In order to mitigate earthquake and tsunami disasters, the division monitors seismic activities in and around the Korean Peninsula for 24 hours per day, and issues timely warnings and informations about them.
The earthquake and tsunami monitoring section of the division carries out several jobs: monitoring seismic activities in the country, analyzing seismograms to calculate the earthquake source area and its magnitude, issuing timely seismic information, warnings about tsunamis, and developing seismic database (DB) with raw and event data.
Fortunately, earthquake activities in and around the peninsula are relatively low in number and intensity compared with the neighboring countries Japan and China.
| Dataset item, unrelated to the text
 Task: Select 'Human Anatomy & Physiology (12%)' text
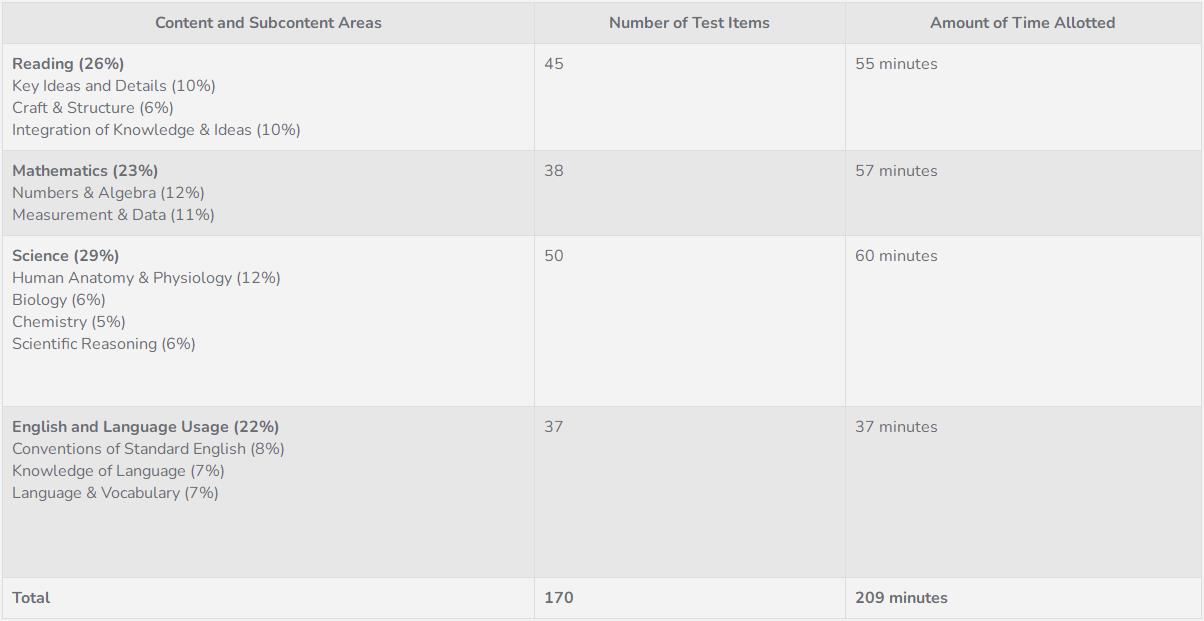point(146,278)
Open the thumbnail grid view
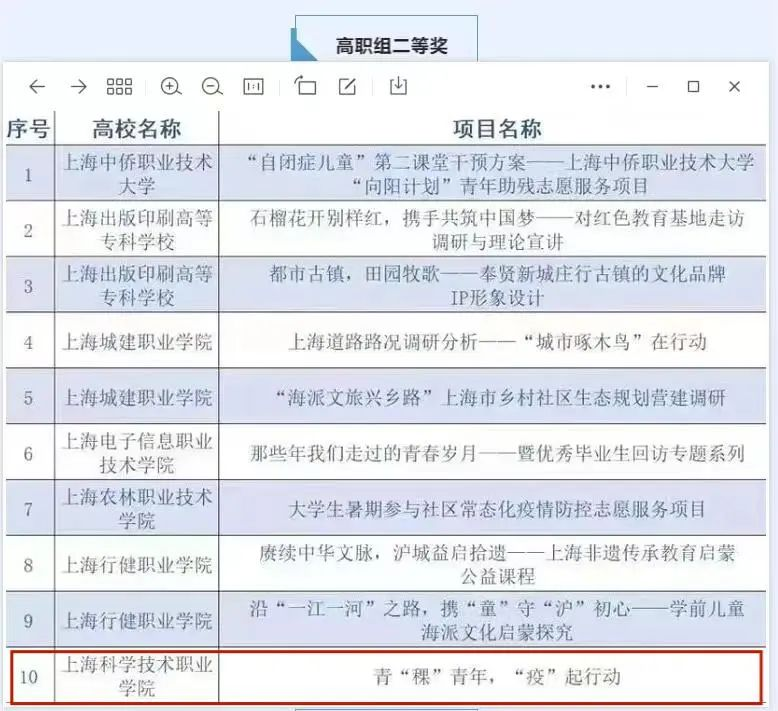 click(x=119, y=87)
However, seismographs often record sudden occurrences of moderate events, and historical documents have recorded a few damaging earthquakes in this country, which show that Korean Peninsula is not totally a safe zone from earthquake disasters. The average number of earthquake events has been about twenty per year since 1978, and generally the magnitude of these have not been so high, from 2.0 to 5.0 on the Richter scale. The highest magnitude recorded yet of an earthquake in the Korean Peninsula is 5.3, and it occurred in 1980.
KMA has digital type seismographs with 45 local stations and 106 accelerometers. In 1997, KMA started a project for strengthening the national seismological observation network and the tsunami warning system. The new network of seismographs is composed of 12 broad-band seismometers, 28 short-period seismometers and 86 accelerometers. This network was designed to provide an automated solution of seismic event for immediate response to tsunamigenic earthquakes. This records both velocity and accelerations of earth. It gives us complete digital data and it works automatically. When an earthquake occurs, the seismic signals are transmitted through KMA's intranet system to the central processing station. The recorded seismic waveform are analyzed and estimated automatically by software called ANTELOPE.
Another project for tsunami warning involves the installation of a sea-level monitoring system in Ulleung-Do, in the East Sea. The island is located about 130km from the eastern coast, so an early detection of a tsunami arrival can provide very useful information in the issuance of a tsunami warning. When an earthquake or tsunami signal is recorded, the analyzed data is sent to about eighty institutes.